Após mais de quatro décadas de confrontos e mais de 40 mil mortos, o PKK (Partido dos Trabalhadores Curdos) anunciou oficialmente o fim de sua luta armada contra o governo da Turquia. O comunicado histórico foi divulgado pela agência ANF e repercutido pela BBC, marcando um possível desfecho para um dos conflitos mais sangrentos do Oriente Médio. Fundado nos anos 1970 com o objetivo de criar um Estado curdo, o grupo afirma agora que “completou sua missão histórica” e encerra o uso da violência como estratégia política.
A decisão ocorre após um apelo direto de Abdullah Öcalan, líder e fundador do PKK, preso em isolamento desde 1999. Em uma carta escrita da prisão, Öcalan defendeu o caminho democrático como única via legítima para mudanças estruturais na Turquia. O anúncio de desmobilização chega em um momento politicamente sensível: o presidente Recep Tayyip Erdogan, de olho na reeleição em 2028, pode depender do apoio de partidos curdos, ao mesmo tempo em que mantém ofensivas militares contra o PKK em regiões como Síria e Iraque.
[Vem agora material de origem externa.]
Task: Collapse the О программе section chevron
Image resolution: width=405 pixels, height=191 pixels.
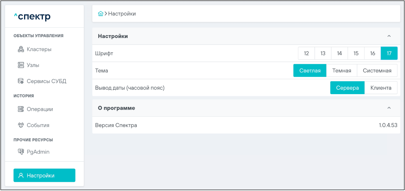Action: pos(389,108)
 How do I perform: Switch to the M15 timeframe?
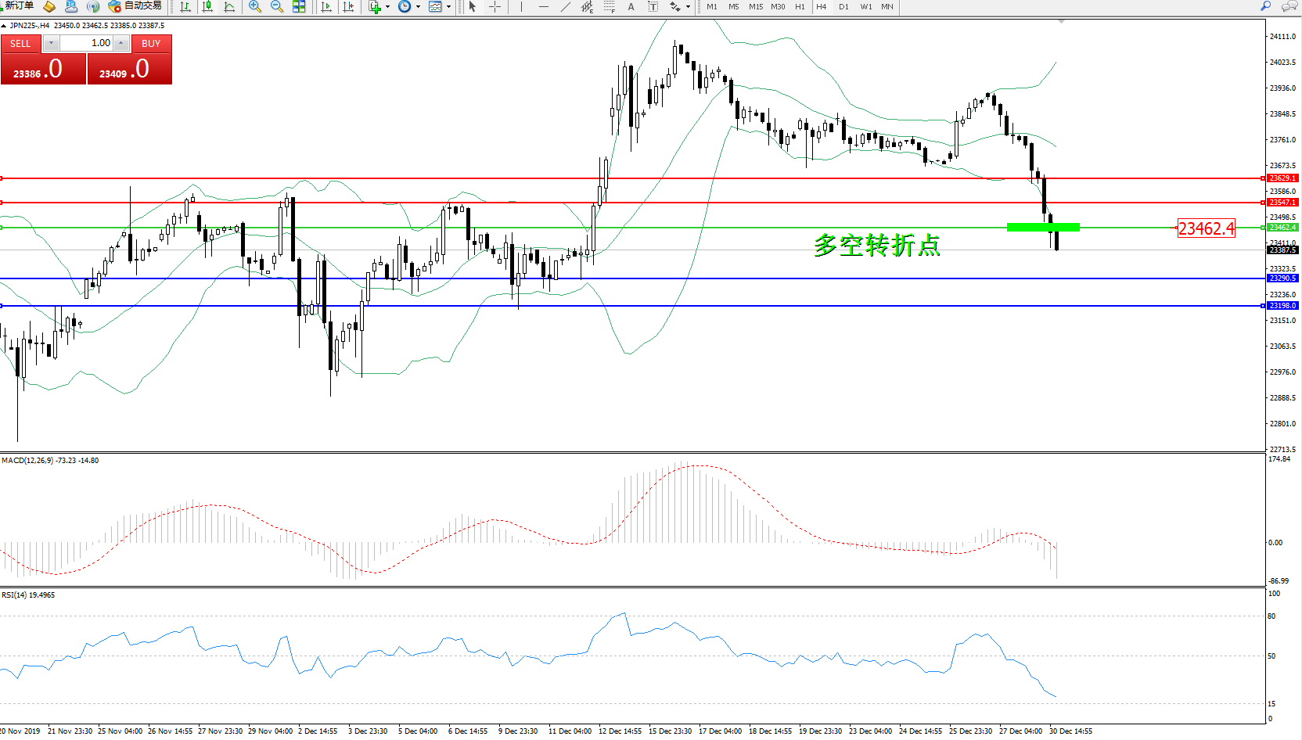tap(755, 7)
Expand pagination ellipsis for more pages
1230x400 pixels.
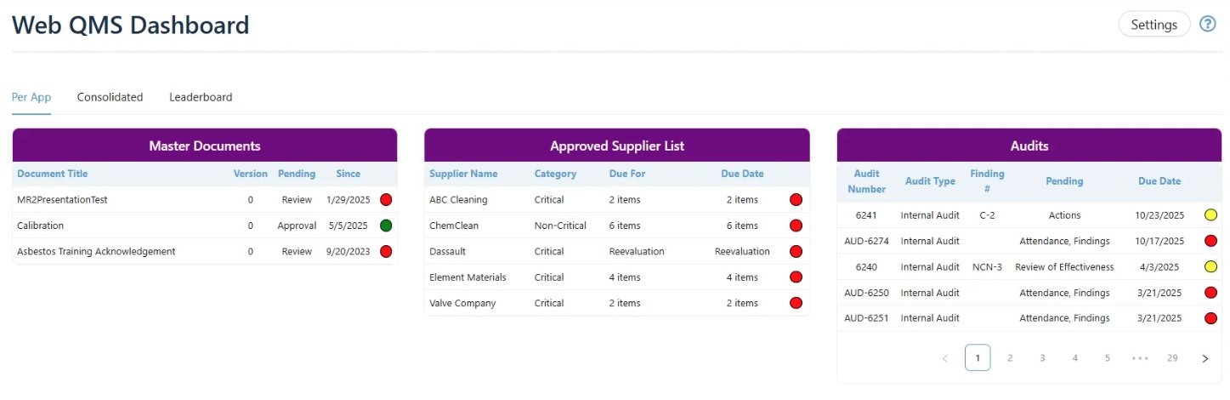[1140, 358]
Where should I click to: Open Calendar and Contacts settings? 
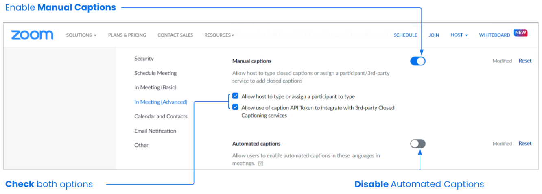tap(161, 116)
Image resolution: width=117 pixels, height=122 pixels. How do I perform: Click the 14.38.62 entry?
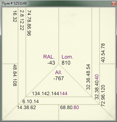click(x=26, y=108)
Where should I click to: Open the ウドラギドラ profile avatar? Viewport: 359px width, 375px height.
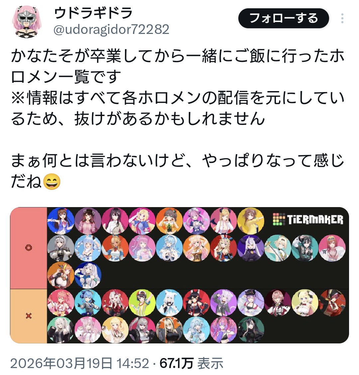point(27,21)
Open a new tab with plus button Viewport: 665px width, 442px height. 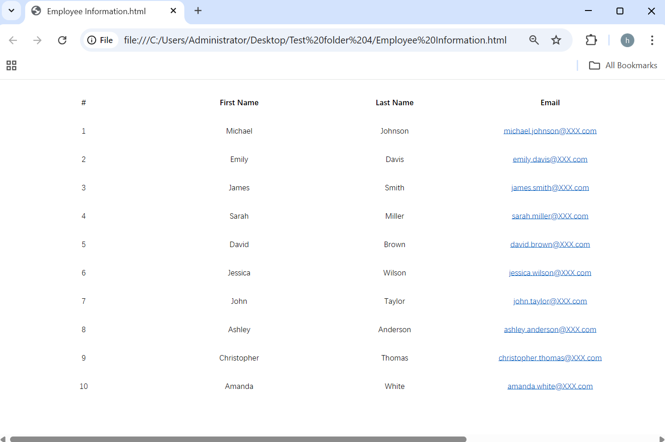coord(198,11)
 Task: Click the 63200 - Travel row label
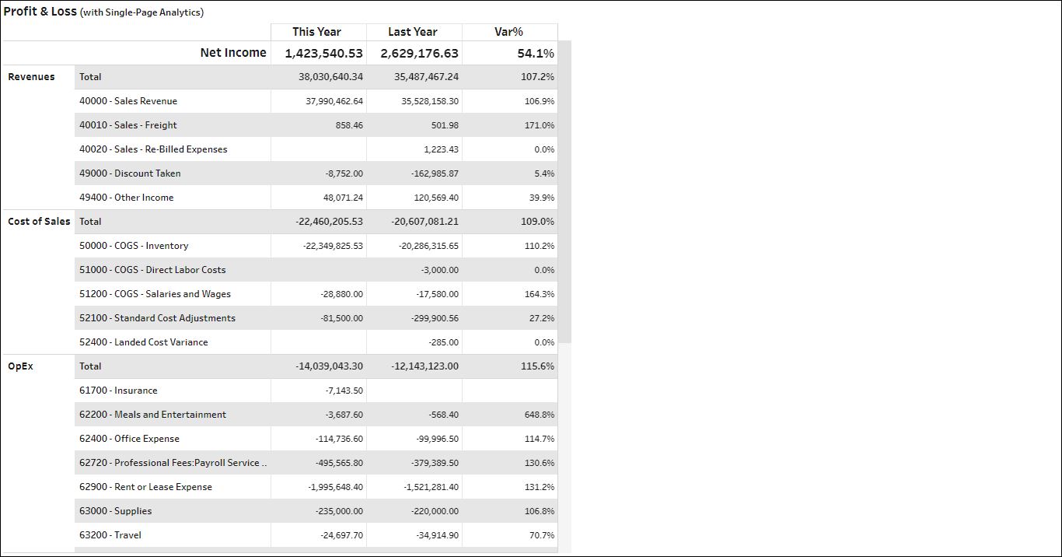[110, 535]
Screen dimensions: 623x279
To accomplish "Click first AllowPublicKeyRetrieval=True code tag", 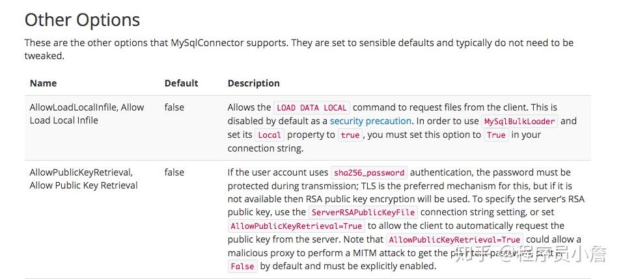I will click(296, 226).
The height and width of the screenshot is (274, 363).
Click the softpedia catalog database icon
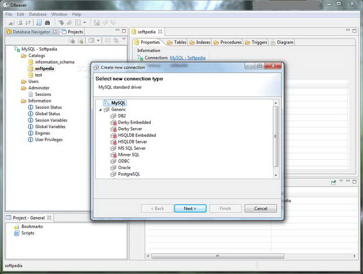click(31, 69)
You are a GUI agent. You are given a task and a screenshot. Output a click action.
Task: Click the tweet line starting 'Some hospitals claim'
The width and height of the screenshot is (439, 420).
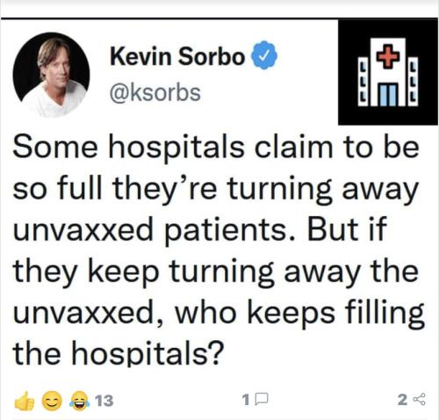coord(216,146)
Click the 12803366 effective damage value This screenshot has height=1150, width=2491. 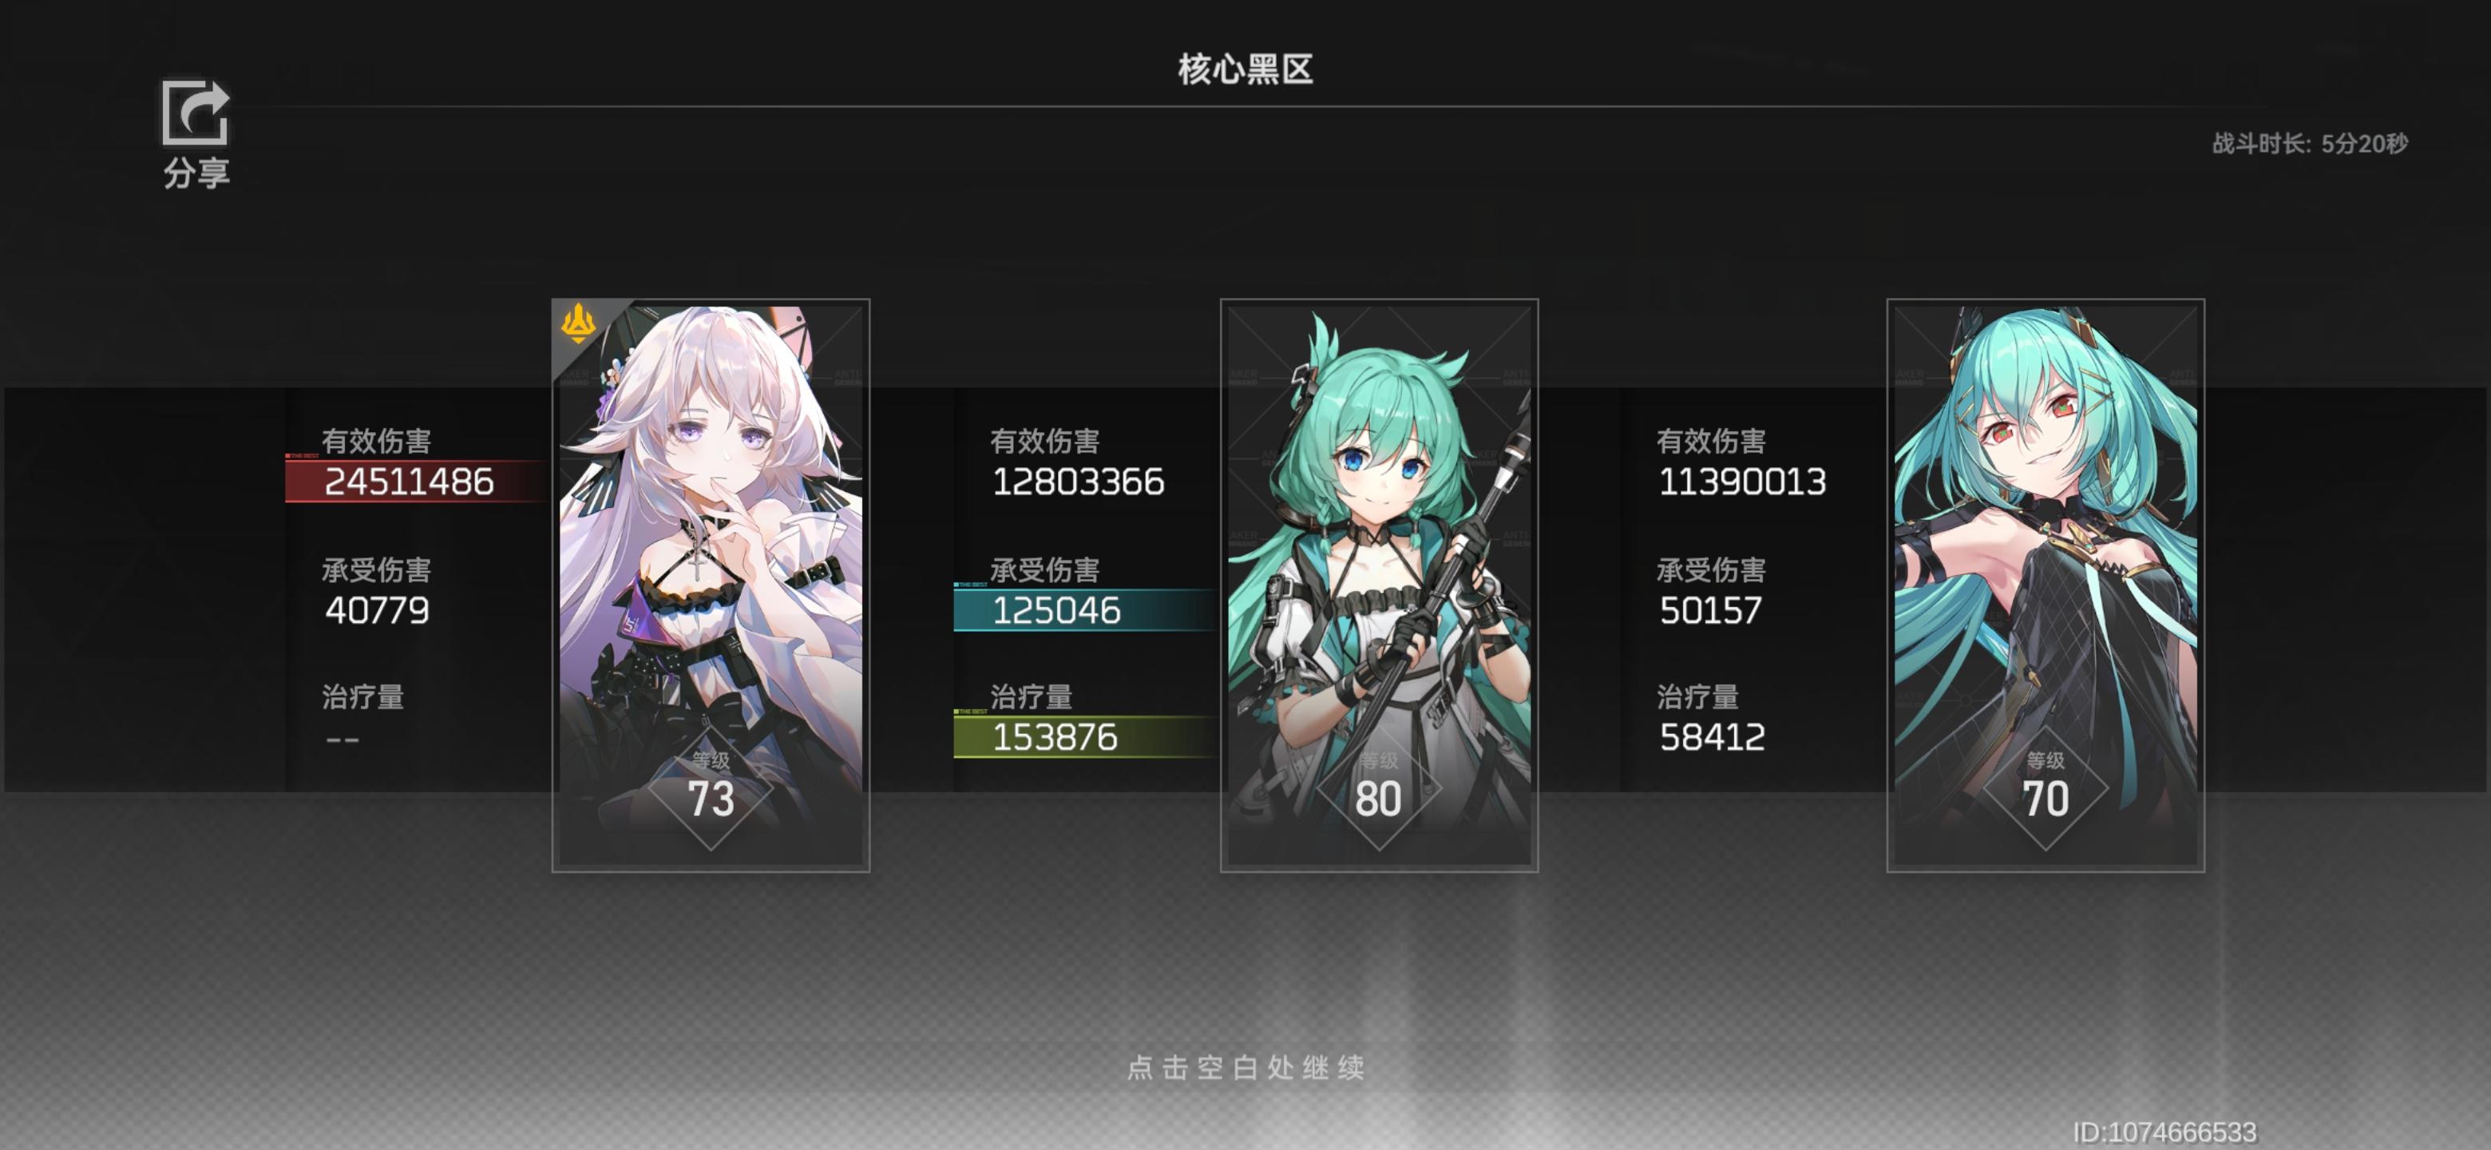pyautogui.click(x=1078, y=482)
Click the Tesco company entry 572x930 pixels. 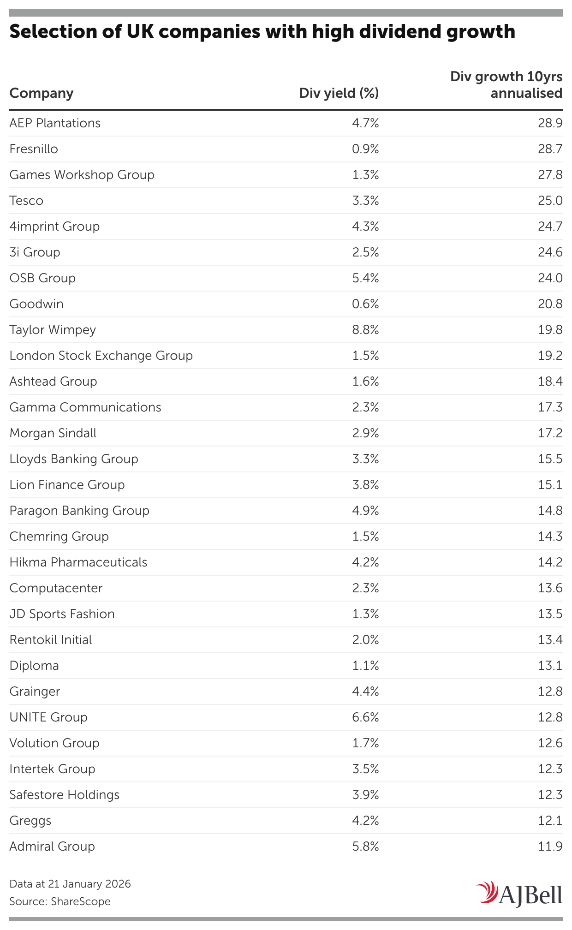pos(26,201)
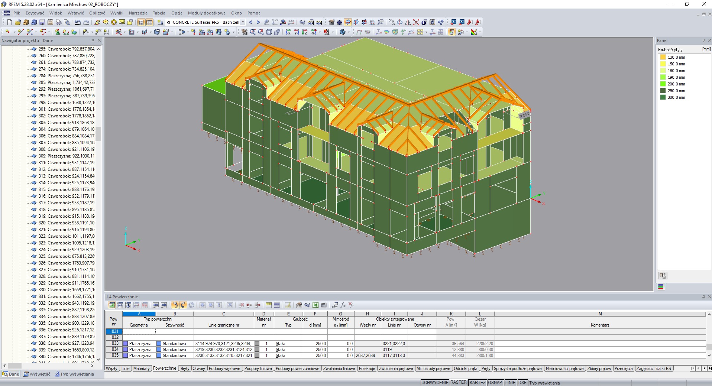Screen dimensions: 712x386
Task: Click the Excel export icon in table toolbar
Action: (x=315, y=305)
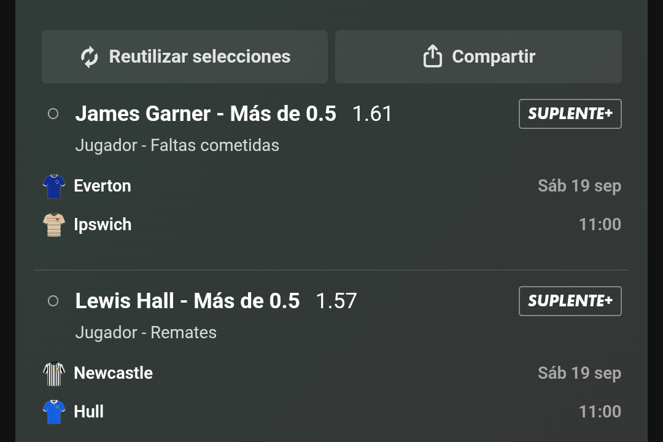Screen dimensions: 663x442
Task: Click the 1.61 odds value
Action: (372, 114)
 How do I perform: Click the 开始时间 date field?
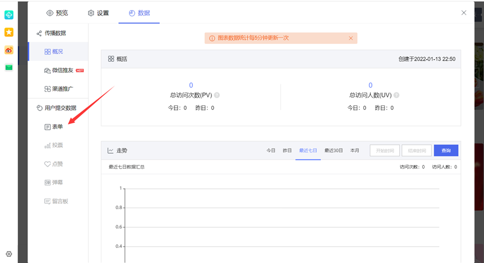coord(384,150)
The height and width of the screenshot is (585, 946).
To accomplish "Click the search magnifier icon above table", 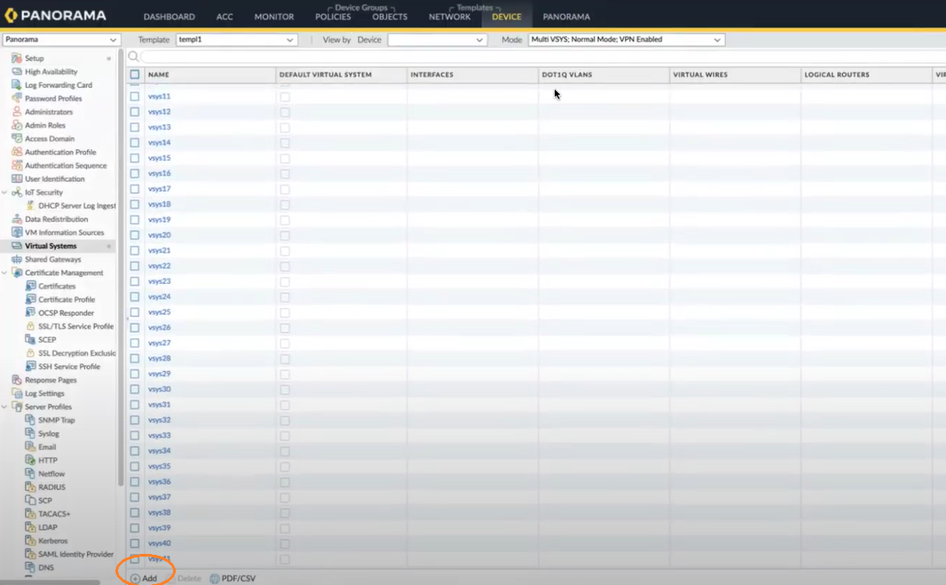I will (x=134, y=57).
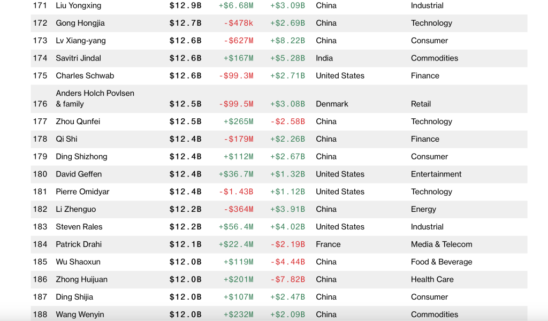The image size is (548, 321).
Task: Click the David Geffen link
Action: pyautogui.click(x=79, y=174)
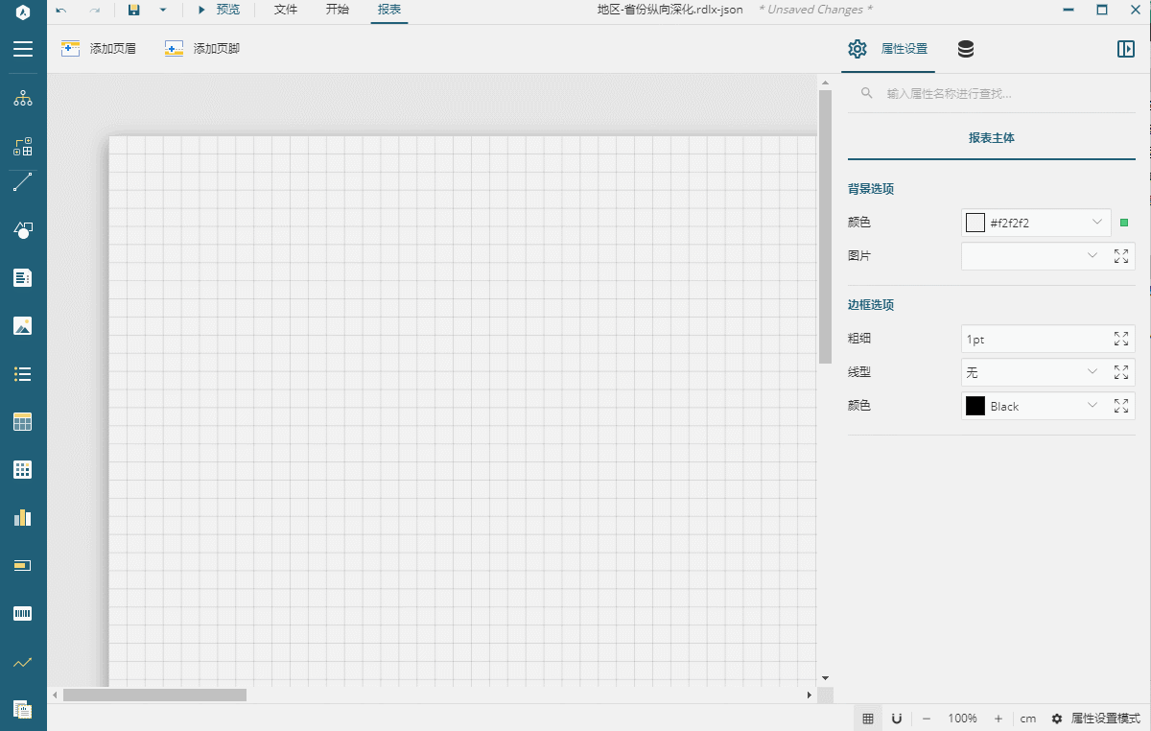Switch to the 文件 tab
The height and width of the screenshot is (731, 1151).
[x=285, y=10]
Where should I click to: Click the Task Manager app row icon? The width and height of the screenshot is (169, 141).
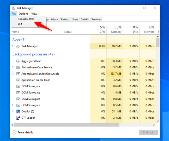point(18,46)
Embora o governo turco tenha saudado o gesto como um avanço para uma “Turquia livre de terrorismo”, ainda não está claro o que será oferecido em troca. Há especulações sobre uma possível anistia ou liberdade condicional para Öcalan, o que poderia abrir caminho para negociações políticas mais amplas. Especialistas alertam, no entanto, que a inclusão real dos curdos na vida política turca exigirá mais do que cessar-fogo: demandará reformas democráticas profundas e compromissos duradouros com os direitos das minorias.